» **Exercise aim**: Whenever a line in the records below holds the string "agent", include it in the count, and state the number alone.

(Supplied material begins)

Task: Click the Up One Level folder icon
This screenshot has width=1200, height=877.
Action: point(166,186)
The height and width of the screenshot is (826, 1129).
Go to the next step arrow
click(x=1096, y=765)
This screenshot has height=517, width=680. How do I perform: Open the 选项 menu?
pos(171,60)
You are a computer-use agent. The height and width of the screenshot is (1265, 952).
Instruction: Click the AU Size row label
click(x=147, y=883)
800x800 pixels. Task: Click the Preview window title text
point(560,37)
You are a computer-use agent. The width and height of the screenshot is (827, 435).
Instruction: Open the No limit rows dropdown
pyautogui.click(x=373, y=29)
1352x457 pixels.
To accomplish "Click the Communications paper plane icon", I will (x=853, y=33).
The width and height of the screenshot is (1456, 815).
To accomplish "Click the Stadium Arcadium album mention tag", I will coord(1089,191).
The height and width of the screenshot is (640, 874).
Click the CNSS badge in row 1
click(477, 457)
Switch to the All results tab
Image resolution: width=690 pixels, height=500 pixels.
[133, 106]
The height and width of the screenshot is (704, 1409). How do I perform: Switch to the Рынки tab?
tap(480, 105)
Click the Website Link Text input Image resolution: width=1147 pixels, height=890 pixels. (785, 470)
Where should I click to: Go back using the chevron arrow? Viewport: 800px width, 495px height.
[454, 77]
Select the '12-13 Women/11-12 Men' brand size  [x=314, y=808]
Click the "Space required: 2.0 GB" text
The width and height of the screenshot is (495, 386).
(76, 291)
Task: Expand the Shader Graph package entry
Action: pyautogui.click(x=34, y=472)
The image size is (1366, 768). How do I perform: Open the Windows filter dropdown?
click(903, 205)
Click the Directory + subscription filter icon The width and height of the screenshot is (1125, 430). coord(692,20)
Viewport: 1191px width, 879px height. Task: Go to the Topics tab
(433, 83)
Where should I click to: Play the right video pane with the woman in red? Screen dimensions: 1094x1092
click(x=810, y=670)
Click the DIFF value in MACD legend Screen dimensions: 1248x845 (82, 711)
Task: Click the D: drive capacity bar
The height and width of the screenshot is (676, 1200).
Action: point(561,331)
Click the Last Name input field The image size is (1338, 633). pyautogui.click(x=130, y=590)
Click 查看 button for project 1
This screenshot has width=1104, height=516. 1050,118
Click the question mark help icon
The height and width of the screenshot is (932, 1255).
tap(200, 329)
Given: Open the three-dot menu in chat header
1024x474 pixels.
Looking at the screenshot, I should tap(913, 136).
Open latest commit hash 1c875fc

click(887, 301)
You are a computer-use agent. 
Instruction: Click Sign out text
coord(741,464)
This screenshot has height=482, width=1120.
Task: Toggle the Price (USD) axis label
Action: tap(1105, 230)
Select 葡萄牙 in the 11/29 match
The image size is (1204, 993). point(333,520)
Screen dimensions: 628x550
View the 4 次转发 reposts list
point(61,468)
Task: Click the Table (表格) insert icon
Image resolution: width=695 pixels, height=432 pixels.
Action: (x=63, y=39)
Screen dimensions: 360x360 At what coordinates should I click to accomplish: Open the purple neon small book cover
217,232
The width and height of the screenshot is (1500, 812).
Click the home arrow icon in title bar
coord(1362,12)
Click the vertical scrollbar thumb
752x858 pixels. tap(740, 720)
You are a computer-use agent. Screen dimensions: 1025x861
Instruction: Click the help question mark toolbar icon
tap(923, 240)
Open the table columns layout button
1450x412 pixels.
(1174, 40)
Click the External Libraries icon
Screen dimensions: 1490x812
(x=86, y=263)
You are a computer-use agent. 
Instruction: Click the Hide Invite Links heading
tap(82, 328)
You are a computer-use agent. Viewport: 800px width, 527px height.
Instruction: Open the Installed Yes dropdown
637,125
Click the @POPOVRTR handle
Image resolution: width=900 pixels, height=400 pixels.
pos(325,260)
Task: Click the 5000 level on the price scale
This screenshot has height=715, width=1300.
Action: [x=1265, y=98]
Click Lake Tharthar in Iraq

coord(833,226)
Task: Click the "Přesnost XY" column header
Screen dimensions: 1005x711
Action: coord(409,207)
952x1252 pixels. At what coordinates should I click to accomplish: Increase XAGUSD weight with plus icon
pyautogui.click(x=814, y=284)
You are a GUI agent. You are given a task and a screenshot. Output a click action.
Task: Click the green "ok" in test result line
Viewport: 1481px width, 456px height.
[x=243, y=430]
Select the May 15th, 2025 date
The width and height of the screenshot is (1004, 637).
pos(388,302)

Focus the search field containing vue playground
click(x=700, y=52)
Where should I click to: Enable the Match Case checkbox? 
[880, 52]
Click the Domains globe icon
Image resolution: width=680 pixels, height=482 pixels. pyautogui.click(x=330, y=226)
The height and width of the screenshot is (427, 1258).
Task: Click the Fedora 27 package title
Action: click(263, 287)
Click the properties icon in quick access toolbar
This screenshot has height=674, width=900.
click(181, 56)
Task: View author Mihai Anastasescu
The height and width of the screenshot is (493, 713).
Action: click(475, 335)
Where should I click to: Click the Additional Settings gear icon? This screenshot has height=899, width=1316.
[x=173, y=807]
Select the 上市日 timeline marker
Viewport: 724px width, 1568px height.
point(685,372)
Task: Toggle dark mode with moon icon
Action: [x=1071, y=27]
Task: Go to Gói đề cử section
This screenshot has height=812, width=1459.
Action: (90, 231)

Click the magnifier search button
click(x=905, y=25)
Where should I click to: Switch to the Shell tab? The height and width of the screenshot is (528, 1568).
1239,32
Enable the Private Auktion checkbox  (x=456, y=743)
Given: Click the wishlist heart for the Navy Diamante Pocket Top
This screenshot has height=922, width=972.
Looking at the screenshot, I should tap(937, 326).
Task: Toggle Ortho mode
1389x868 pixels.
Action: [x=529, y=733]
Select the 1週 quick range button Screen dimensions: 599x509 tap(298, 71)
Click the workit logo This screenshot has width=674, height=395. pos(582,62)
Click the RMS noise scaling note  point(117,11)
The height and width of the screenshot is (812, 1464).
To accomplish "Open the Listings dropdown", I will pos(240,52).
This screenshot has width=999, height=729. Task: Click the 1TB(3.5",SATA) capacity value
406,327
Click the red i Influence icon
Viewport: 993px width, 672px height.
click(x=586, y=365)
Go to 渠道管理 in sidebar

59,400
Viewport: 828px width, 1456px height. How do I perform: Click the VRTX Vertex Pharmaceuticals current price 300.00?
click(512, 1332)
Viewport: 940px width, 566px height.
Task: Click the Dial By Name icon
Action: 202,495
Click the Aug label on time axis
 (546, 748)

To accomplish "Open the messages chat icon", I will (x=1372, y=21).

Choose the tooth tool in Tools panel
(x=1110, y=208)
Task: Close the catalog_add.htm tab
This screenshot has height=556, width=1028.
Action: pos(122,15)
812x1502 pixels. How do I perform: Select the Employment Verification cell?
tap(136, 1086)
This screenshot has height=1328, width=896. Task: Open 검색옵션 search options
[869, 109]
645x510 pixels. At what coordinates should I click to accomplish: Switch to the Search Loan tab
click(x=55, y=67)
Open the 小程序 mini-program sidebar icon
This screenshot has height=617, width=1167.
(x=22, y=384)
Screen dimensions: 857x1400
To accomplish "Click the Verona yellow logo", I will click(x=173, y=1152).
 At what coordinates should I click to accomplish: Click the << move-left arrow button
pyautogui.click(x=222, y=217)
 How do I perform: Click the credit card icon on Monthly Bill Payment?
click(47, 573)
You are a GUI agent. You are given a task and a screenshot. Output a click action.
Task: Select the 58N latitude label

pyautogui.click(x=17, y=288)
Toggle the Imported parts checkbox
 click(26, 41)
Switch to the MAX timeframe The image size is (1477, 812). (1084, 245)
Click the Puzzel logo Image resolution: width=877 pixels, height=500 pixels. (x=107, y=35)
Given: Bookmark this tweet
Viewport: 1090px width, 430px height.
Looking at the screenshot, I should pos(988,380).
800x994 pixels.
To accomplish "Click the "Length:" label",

(Supplied material ends)

» **Written response**: 8